Повесть о Болотникове | страница 5



Дьяк, оборотясь, посмотрел на кричавшую птицу. Взгляд скользнул по столу с лебяжьими перьями и букварем. Усмешка раздвинула заросшее космами лицо. Забавная мысль взбрела на ум.

Он раздельно четырежды хлопнул в ладоши.

4

Теремные слуги ввели в палату оробевшего отрока.

Синие глаза пробежали по стенному письму, по изразцовым печам, по шафам — полкам с дверцами.

— Ступайте! Не надобны! — сказал дьяк слугам и молвил: — Здорово!

— Здорово, дьяк! Прощай, дьяк! — закричали попугаи.

Отрок, попятившись, боязливо уставился на птиц.

— Диво тебе? — со смехом сказал дьяк. — Не страшись попугаев — они пригожие. Да ближе ступай. Пошто оробел, грамотей?

Холоп нерешительно двинулся к клетке.

— И чин у меня есть, — молвил дьяк, — а грамоте куда хуже твоего знаю. Просто сказать — ступить не умею, по псалтири едва бреду… — Взяв со стола букварь, он протянул его отроку. — Вот што надумал: обучи для потехи птиц грамоте.

Холоп, все еще робея, усмехнулся и, взглянув на клетку, бережно развернул букварь.

Азбука.

На полях — указ-правило. На одном листе голубок и подпись: «Не скоро поймаюсь», на другом — кулак и подписано: «Сильно бью».

— Што тут первое? — спросил дьяк.

— Первое тут большая полная государева титла.

— Сие разумно. А то все «цесарь» да «цесарь». Нешто наш государь немец? Ну, теперь читай!

Цепкие когти стиснули поперечные жерди клетки. Птицы разинули клювы и забили крыльями.

На свету, как тонкая цветная ткань, повисла лазоревая пыль.

— «Великий государь, царь и великий князь Борис Федорович, всея Руси самодержец!..»

— …самодержец! — повторили попугаи.

Отрок внезапно прыснул со смеху.

Затрещина прозвенела под крестовыми сводами. Дьяк быстро вырвал у холопа букварь.

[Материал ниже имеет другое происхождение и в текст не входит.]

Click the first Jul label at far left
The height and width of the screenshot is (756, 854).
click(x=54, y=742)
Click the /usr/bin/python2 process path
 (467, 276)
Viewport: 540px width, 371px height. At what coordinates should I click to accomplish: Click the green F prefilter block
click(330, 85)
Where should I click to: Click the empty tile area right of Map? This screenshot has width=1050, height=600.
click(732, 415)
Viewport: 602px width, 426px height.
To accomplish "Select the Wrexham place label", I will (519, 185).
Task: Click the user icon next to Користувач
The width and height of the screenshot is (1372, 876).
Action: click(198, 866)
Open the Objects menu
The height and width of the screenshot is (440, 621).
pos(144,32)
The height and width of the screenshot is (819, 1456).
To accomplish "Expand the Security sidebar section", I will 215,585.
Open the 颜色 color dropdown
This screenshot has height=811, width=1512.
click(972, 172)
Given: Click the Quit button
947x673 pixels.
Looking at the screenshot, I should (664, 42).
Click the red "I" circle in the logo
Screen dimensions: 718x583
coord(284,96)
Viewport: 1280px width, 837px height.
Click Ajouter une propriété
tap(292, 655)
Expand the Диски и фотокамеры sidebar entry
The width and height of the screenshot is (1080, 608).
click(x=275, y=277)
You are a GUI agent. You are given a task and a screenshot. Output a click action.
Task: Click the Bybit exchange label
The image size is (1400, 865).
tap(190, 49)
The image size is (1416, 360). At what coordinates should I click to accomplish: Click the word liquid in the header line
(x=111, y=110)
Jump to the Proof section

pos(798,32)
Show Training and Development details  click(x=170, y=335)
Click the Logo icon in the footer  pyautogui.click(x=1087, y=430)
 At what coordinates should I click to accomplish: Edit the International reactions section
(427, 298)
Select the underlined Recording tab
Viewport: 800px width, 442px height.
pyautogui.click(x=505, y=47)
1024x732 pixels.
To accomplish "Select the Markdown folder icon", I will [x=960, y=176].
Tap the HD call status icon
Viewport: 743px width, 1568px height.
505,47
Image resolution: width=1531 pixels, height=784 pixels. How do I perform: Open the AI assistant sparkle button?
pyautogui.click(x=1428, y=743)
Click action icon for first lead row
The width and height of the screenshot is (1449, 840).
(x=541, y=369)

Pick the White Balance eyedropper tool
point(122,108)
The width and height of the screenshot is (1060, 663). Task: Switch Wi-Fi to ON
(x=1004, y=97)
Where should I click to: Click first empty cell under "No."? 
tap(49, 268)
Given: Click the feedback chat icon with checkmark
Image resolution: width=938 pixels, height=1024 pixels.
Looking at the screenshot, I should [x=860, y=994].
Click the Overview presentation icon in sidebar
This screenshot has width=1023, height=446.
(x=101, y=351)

— Ну, ты, шпынь![6] — просипел он. — Кнута не ведал?! — В страхе крикнул палатным слугам: — Сведите его иным ходом, да не шумко, штоб никто не приметил!..

Оставшись один, он долго озирался, вытирая пот.

5

Вытолканный из теремов холоп брел Ивановской улицей на Варварку, где с весны стояли домочадцы Телятевского.

В Китай-городе, за Гостиным двором, шел правеж[7] — выбивали из должников «напойные деньги».[8] Царь Борис закрывал кабаки, но все же их было вдоволь. В Москве холопу было тоскливо. Заслышав крики, он пошел быстрей…

Вспомнил родной Черниговский край — пчелиные угодья в лесу, куда он, бывало, уходил с Грустинкой. Дупла и пни стояли, залитые медом. Пчелы гроздьями усеивали ветви. Пчел собирали звуками рожка…

Пройдя огородами на княжий двор, он пошел мимо служб и жилых строений.